— Start of DATASET EXCERPTS —
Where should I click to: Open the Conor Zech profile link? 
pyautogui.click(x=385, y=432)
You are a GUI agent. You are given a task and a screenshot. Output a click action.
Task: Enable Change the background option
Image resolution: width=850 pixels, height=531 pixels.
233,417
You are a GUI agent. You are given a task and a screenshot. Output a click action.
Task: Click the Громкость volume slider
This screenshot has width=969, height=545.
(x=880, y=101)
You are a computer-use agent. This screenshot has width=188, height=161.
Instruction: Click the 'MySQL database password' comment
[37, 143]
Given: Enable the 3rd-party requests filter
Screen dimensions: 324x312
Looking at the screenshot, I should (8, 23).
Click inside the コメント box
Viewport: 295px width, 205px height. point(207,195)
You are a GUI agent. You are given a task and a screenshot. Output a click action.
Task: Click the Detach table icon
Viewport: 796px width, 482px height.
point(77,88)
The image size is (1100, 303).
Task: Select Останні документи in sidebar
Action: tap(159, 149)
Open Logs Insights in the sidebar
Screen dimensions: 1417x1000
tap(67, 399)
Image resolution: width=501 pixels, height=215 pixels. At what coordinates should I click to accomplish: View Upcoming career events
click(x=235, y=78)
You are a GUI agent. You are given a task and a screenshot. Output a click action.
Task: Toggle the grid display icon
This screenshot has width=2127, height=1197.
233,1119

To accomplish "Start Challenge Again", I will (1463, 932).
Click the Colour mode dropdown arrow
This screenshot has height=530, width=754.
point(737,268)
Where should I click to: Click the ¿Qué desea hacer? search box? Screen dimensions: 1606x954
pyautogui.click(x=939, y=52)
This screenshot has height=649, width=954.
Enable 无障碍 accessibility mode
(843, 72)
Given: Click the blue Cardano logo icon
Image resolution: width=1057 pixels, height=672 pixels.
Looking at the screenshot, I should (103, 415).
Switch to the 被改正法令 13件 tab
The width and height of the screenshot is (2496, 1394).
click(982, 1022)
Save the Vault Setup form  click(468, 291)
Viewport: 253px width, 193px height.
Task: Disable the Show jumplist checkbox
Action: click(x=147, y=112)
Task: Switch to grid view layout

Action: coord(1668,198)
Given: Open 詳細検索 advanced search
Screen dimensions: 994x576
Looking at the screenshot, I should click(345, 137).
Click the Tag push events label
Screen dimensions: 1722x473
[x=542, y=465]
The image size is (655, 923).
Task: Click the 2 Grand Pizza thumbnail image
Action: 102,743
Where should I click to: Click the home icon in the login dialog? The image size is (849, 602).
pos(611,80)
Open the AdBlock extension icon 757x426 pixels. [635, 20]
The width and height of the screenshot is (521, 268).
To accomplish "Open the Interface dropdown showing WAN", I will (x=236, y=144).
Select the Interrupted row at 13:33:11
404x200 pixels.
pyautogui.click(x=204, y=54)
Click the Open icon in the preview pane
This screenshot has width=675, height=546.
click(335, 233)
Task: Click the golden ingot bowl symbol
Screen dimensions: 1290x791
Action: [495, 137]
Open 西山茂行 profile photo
— End of DATASET EXCERPTS —
▶ **PROBLEM TO SOLVE**:
Rewrite all the rows above, replacing every "GUI agent" with "desktop agent" and leaving everything else unchanged.

▶ **RESPONSE TO THIS TASK**:
Where should I click to: Open the Conor Zech profile link? 
pyautogui.click(x=385, y=432)
You are a desktop agent. You are given a task and a screenshot. Output a click action.
Task: Enable Change the background option
Image resolution: width=850 pixels, height=531 pixels.
233,417
You are a desktop agent. You are given a task and a screenshot. Output a click action.
Task: Click the Громкость volume slider
This screenshot has width=969, height=545.
(x=880, y=101)
You are a computer-use agent. This screenshot has width=188, height=161.
Instruction: Click the 'MySQL database password' comment
[37, 143]
Given: Enable the 3rd-party requests filter
Screen dimensions: 324x312
Looking at the screenshot, I should (8, 23).
Click inside the コメント box
Viewport: 295px width, 205px height. point(207,195)
You are a desktop agent. You are given a task and a screenshot. Output a click action.
Task: Click the Detach table icon
Viewport: 796px width, 482px height.
point(77,88)
The image size is (1100, 303).
Task: Select Останні документи in sidebar
Action: tap(159, 149)
Open Logs Insights in the sidebar
Screen dimensions: 1417x1000
tap(67, 399)
Image resolution: width=501 pixels, height=215 pixels. At what coordinates should I click to accomplish: View Upcoming career events
click(x=235, y=78)
You are a desktop agent. You are given a task and a screenshot. Output a click action.
Task: Toggle the grid display icon
This screenshot has width=2127, height=1197.
233,1119

To accomplish "Start Challenge Again", I will (1463, 932).
Click the Colour mode dropdown arrow
This screenshot has height=530, width=754.
point(737,268)
Where should I click to: Click the ¿Qué desea hacer? search box? Screen dimensions: 1606x954
pyautogui.click(x=939, y=52)
This screenshot has height=649, width=954.
Enable 无障碍 accessibility mode
(843, 72)
Given: Click the blue Cardano logo icon
Image resolution: width=1057 pixels, height=672 pixels.
Looking at the screenshot, I should (103, 415).
Switch to the 被改正法令 13件 tab
The width and height of the screenshot is (2496, 1394).
click(982, 1022)
Save the Vault Setup form  click(468, 291)
Viewport: 253px width, 193px height.
Task: Disable the Show jumplist checkbox
Action: click(x=147, y=112)
Task: Switch to grid view layout

Action: coord(1668,198)
Given: Open 詳細検索 advanced search
Screen dimensions: 994x576
Looking at the screenshot, I should click(345, 137).
Click the Tag push events label
Screen dimensions: 1722x473
[x=542, y=465]
The image size is (655, 923).
Task: Click the 2 Grand Pizza thumbnail image
Action: 102,743
Where should I click to: Click the home icon in the login dialog? The image size is (849, 602).
pos(611,80)
Open the AdBlock extension icon 757x426 pixels. [635, 20]
The width and height of the screenshot is (521, 268).
To accomplish "Open the Interface dropdown showing WAN", I will (x=236, y=144).
Select the Interrupted row at 13:33:11
404x200 pixels.
pyautogui.click(x=204, y=54)
Click the Open icon in the preview pane
This screenshot has width=675, height=546.
click(335, 233)
Task: Click the golden ingot bowl symbol
Screen dimensions: 1290x791
Action: [495, 137]
Open 西山茂行 profile photo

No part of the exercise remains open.